---------- DATASET EXCERPTS
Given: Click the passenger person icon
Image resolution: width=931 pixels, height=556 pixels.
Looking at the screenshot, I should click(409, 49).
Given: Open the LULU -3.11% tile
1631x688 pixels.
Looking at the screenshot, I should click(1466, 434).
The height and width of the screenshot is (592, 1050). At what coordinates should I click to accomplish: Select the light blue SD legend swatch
--------------------
---------- DATASET EXCERPTS
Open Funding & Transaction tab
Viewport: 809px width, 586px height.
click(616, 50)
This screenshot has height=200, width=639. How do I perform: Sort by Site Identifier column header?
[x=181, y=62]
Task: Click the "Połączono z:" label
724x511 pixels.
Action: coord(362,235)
--------------------
---------- DATASET EXCERPTS
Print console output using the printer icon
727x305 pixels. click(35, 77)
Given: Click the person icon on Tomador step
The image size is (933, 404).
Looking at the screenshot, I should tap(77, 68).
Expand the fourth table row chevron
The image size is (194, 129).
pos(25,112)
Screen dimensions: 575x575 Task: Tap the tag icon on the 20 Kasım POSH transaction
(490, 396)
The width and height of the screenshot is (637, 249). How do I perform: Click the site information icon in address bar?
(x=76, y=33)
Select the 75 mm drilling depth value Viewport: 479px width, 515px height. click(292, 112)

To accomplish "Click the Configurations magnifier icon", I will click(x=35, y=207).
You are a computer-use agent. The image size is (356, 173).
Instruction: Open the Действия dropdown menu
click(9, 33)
--------------------
**AIM OF THE TASK:**
Say how many lines of the listing above include the word "person", giving the number alone.

**REPLY:**
2